People whom I spoke to for this story said that 10 out of 10 times they do not own any stores. “Because they don’t have a specific place where they stay, they can do anything. They know that if you come back there, you won’t find them there,” Sunday, who has been in the business for 5 years said.
What is more? There is no central command unit you can report to and get redress. Everyone is an invisible individual that has come to hustle. Yet, they have a strong community of players. If you happened to find your robber, you will be surprised how fast they can change the narrative and you may end up being the guilty one.
It is a very nasty game!
The latest in town
The second popular scan type, based on what store owners told me, is quite jarring, to say the least.
Christian who has owned a shop in Computer Village for five years, minus the years he spent as an apprentice told me the most fascinating story.
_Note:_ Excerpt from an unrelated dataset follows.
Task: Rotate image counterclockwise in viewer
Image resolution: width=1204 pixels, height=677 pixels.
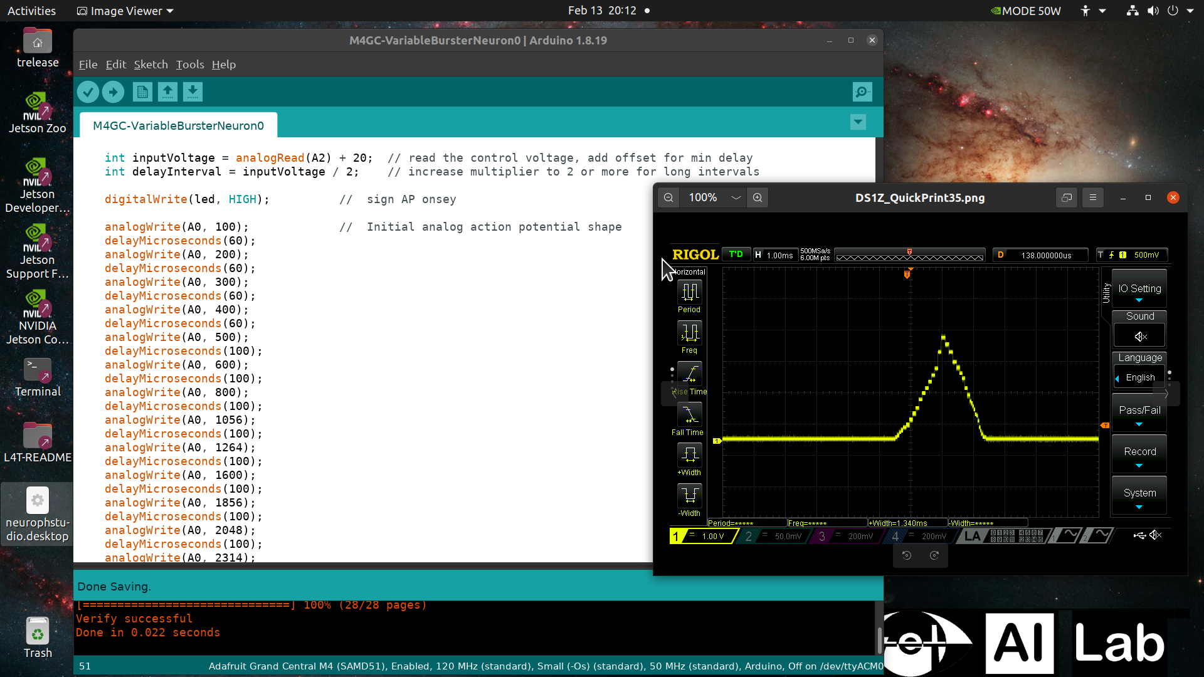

So here is what they do:
They go on Instagram, open an account or buy an account with followers or buy followers or steal someone’s account. So the account looks credible. Then, they start posting images of gadgets. They will put an address in the location.
Like regular gadget sellers on Instagram, they update prices based on market standards. Their prices are not cheaper or more expensive. Make the mistake of sliding into their DMS and it’s over almost immediately.
Christain told me how he got a call that someone wanted to buy a phone and pay on delivery. So he had one of his sales personnel make the delivery and not a dispatch rider. He said he found it odd that the buyer kept insisting that a dispatch rider brings the phone. So, his sales personnel gets to the location and the buyer tells him he isn’t home, but his brother is home and will pay for the phone.
He meets the man not saying much and hands him the phone to test, to be sure it’s working. It’s working. And so the man he meets decides to make a transfer to pay for the phone. All this is standard practice.
Now Christian’s staff is waiting for the confirmation of payment which the buyer thinks he has paid, except there is no confirmation. The money doesn’t come in. They both realise what has happened. Someone has been scammed. Who it is, will depend on the more headstrong person.
The man who made the transfer won’t get a phone. The person who told him he sells phones, the scammer had warned him not to pay the dispatch rider. He was told to test the phone and then make a transfer to the account number sent to him.
They had both been in communication with what could be the same person, a woman.
Christian said that this trick is what you can call the latest in town. “That was how he was scammed,” Christain said. These scammers spend time posting Google targetted ads, unboxing gadget videos, and testimonials from happy customers.
But more often than not it is all lies.
If a price is too good to be true, then it’s too good to be true.
You walk to one of the show glass stores. These are not really stores but they are close to it. The prices of the phones are displayed, but they are dead cheap. You could say too cheap. You buy the phone and then you notice something is off. But you can’t quite place it because the phone seems to be working perfectly fine.
But then, the display is off, and the phone doesn’t look like your friend’s who has the same phone. You probably have been scammed. What you’re holding is a China-made copy; what people like to call “refurbished” but aren’t and weren’t ever originals.
You might have seen those Apple ads promoting refurbished iPhones. That’s not what this is. Though many people erroneously call them refurbished phones, they aren’t.
They are copies of the phones, shipped to Nigeria to be sold cheap.
You bought it from a show-glass store and now you’ve found out that it’s not the real thing and you need to return it. The thing is in Ikeja, you don’t get your money back. What you get is another working version of the phone.
If you buy an iPhone 11 from a store and you get home and it’s not working perfectly and you need to return it, you don’t get a refund. What you’ll get is another iPhone 11 that works perfectly.
Just like I said at the start of this article, the only way to not be scammed in Ikeja’s Computer Village is to walk into a store, I mean a shop and buy what you want.